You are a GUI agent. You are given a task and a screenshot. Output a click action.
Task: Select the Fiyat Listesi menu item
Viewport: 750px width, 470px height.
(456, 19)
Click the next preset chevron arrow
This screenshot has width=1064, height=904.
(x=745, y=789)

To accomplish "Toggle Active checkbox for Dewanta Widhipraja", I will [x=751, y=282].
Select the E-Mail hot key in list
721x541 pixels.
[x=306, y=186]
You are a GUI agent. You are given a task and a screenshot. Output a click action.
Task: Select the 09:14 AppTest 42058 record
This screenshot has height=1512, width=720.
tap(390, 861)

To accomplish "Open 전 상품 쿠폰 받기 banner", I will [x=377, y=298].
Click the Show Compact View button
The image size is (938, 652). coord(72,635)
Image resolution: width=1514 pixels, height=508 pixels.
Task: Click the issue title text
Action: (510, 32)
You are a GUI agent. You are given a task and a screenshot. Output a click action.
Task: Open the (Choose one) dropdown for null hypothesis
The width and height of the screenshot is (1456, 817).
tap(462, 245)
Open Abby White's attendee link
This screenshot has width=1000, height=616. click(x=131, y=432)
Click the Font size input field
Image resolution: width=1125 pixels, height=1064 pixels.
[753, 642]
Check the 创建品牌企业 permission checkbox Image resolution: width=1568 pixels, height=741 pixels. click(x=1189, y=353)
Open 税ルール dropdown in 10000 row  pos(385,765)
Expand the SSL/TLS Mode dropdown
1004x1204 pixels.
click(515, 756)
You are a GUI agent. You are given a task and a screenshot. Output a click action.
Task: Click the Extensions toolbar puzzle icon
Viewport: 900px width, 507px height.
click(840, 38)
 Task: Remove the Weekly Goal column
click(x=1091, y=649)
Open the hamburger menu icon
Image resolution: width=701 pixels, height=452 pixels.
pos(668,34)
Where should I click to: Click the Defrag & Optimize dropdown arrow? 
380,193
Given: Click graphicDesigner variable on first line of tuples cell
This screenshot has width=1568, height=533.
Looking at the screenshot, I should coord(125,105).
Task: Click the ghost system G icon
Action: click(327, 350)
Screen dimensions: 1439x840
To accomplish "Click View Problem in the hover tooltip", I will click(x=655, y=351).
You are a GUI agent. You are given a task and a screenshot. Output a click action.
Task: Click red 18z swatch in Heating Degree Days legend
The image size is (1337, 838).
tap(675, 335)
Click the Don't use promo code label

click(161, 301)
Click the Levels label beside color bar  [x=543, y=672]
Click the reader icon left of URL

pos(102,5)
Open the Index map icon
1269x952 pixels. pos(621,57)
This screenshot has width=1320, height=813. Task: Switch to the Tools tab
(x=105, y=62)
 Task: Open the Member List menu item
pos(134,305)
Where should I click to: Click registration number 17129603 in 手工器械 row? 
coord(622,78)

....

== Goal of the exercise ==
Nothing in the listing may be left out; repeat it all exactly.

== Exercise answer ==
You are a GUI agent. You are given a task and a screenshot. Output a click action.
Task: Select the Fiyat Listesi menu item
Viewport: 750px width, 470px height.
(456, 19)
Click the next preset chevron arrow
This screenshot has width=1064, height=904.
(x=745, y=789)

To accomplish "Toggle Active checkbox for Dewanta Widhipraja", I will [x=751, y=282].
Select the E-Mail hot key in list
721x541 pixels.
[x=306, y=186]
You are a GUI agent. You are given a task and a screenshot. Output a click action.
Task: Select the 09:14 AppTest 42058 record
This screenshot has height=1512, width=720.
tap(390, 861)

To accomplish "Open 전 상품 쿠폰 받기 banner", I will [x=377, y=298].
Click the Show Compact View button
The image size is (938, 652). coord(72,635)
Image resolution: width=1514 pixels, height=508 pixels.
Task: Click the issue title text
Action: (510, 32)
You are a GUI agent. You are given a task and a screenshot. Output a click action.
Task: Open the (Choose one) dropdown for null hypothesis
The width and height of the screenshot is (1456, 817).
tap(462, 245)
Open Abby White's attendee link
This screenshot has width=1000, height=616. click(x=131, y=432)
Click the Font size input field
Image resolution: width=1125 pixels, height=1064 pixels.
[753, 642]
Check the 创建品牌企业 permission checkbox Image resolution: width=1568 pixels, height=741 pixels. click(x=1189, y=353)
Open 税ルール dropdown in 10000 row  pos(385,765)
Expand the SSL/TLS Mode dropdown
1004x1204 pixels.
click(515, 756)
You are a GUI agent. You are given a task and a screenshot. Output a click action.
Task: Click the Extensions toolbar puzzle icon
Viewport: 900px width, 507px height.
click(840, 38)
 Task: Remove the Weekly Goal column
click(x=1091, y=649)
Open the hamburger menu icon
Image resolution: width=701 pixels, height=452 pixels.
pos(668,34)
Where should I click to: Click the Defrag & Optimize dropdown arrow? 
380,193
Given: Click graphicDesigner variable on first line of tuples cell
This screenshot has width=1568, height=533.
Looking at the screenshot, I should coord(125,105).
Task: Click the ghost system G icon
Action: click(327, 350)
Screen dimensions: 1439x840
To accomplish "Click View Problem in the hover tooltip", I will click(x=655, y=351).
You are a GUI agent. You are given a task and a screenshot. Output a click action.
Task: Click red 18z swatch in Heating Degree Days legend
The image size is (1337, 838).
tap(675, 335)
Click the Don't use promo code label

click(161, 301)
Click the Levels label beside color bar  [x=543, y=672]
Click the reader icon left of URL

pos(102,5)
Open the Index map icon
1269x952 pixels. pos(621,57)
This screenshot has width=1320, height=813. Task: Switch to the Tools tab
(x=105, y=62)
 Task: Open the Member List menu item
pos(134,305)
Where should I click to: Click registration number 17129603 in 手工器械 row? 
coord(622,78)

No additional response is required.